------ SOURCE DOCUMENT

In the past year the Braves have dealt a lot of talent, trading away Justin Upton, Jason Heyward and Craig Kimbrel, among others. Late last week the Braves traded shortstop Andrelton Simmons to the Angels. Yesterday Ken Rosenthal reported that Atlanta was now shopping Freddie Freeman.
While most of the trades the Braves have made have resulted in nice returns in terms of either young talent coming back or big salaries going out, the process of tearing down and rebuilding has been a painful and, at times, confusing one for Braves fans. Partially because some of the players — particularly Kimbrel, Heyward and Simmons — were fan favorites who, arguably, had better futures in front of them than years behind them. The same would go for Freeman, in spades, if he were dealt.
It’s also been painful because the Braves won 190 games between 2012 and 2013 and were in first place midway through 2014. The team cratered after that, of course, and had some clear holes on the roster, but many Braves fans wondered why fixing those holes required tearing off the whole dang roof, knocking down the support beams and bulldozing dirt into the foundation. Especially given the fact that the Braves (a) had what had been advertised by management as a good young core which had largely been locked up in reasonable long term deals; and (b) the Braves played in the NL East which is not, by any stretch of the imagination, the toughest division in baseball.
Whether a complete and total rebuild was necessary continues to be a point of debate among Braves fans. Distracting from and complicating all of this is the fact that the Braves are leaving Atlanta after next season and heading for a new ballpark in the suburbs. A ballpark which many, including your dear author, likewise believes was unnecessary. Indeed, seemingly incomprehensible decisions, many of which appear unnecessary, is the general gestalt of Braves Country these days.
Into that fog walks Braves Chairman and CEO Terry McGuirk who, last week, gave an interview to the Atlanta Business Chronicle about the state of the Braves. He had a lot to say, and for context one should read it all, but this answer, in response to a question about whether Braves’ profits are reinvested in the club or, rather, sent back up to corporate parent Liberty Media, was quite a head-turner:
Basically, all of the money at the Braves. We’ve never really lost money with the Braves. Baseball is not a widely profitable business. If you took all of the free-cash flow of all of the 30 teams, it’s pretty much zero. That’s sort of a fairly well known fact. If you actually, do have free cash flow, you’re among a minority. We have always managed the team to at least break even on free cash flow or make a little. Sometimes we’ve made more than a little. But, that puts in a minority in this business.
There are a lot of ways to measure the financial health of a baseball team and cash profit is only one of them. Indeed, it may be the least significant part of the financial picture for a team. The real game is the appreciation of franchise value, and the Braves have certainly appreciated for Liberty media. When they purchased the team in 2007 the franchise was worth $450 million. This year Forbes valued the club at $1.15 billion. And that’s despite the fact that the Braves have one of the worst local TV deals of any club. Of course, based on what McGuirk is saying, the Braves are pursuing both tracks: watching the franchise value appreciate and doing its best to break even on cash flow “or make a little.” The best of both worlds if you’re an executive in charge of a division of a large corporation.

------------
------ DATA SEGMENT

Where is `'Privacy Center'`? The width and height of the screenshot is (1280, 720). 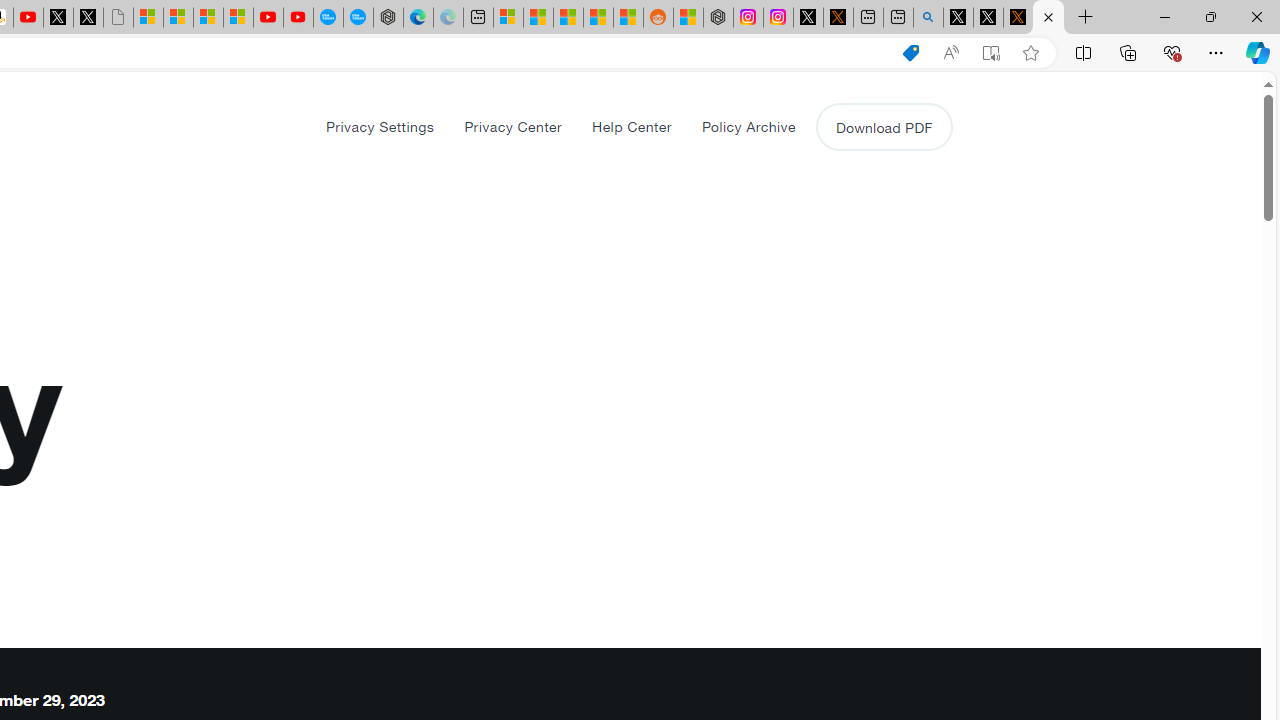 'Privacy Center' is located at coordinates (513, 126).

------------

▶ [TASK]
Write a continuation of the article about the Braves rebuild, beginning right after its final sentence. The material is separate from the article about the Braves and stands apart from it.

▶ [TASK ANSWER]
I am highly dubious of what McGuirk says about profitability but, in reality, I don’t think there’s any way for outsiders to assess whether or not what he’s saying is true. Baseball teams are notoriously opaque when it comes to financial matters and have, for almost all of baseball history, claimed to be money-losing operations. Usually for tactical purposes having to do with convincing cities to build them new ballparks, fending off scrutiny and regulation from governments and, most of all, negotiating with the players over salaries and benefits. Add in the fact that many owners engage in self-dealing, siphoning off revenues in the name of “management fees” and casting those as hits against profitability as opposed to money in their pocket, and it’s virtually impossible to know what’s really going on with a team’s cash flow.
I have no way of knowing what the true state of the Braves’ finances is. Indeed, absent better information I have to take Terry McGuirk’s word for it. But even if he is telling the truth — i.e. baseball is not very profitable for owners but the Braves are, against the odds, one of the few teams which turn a profit — it’s hard to feel anything but deflated by it.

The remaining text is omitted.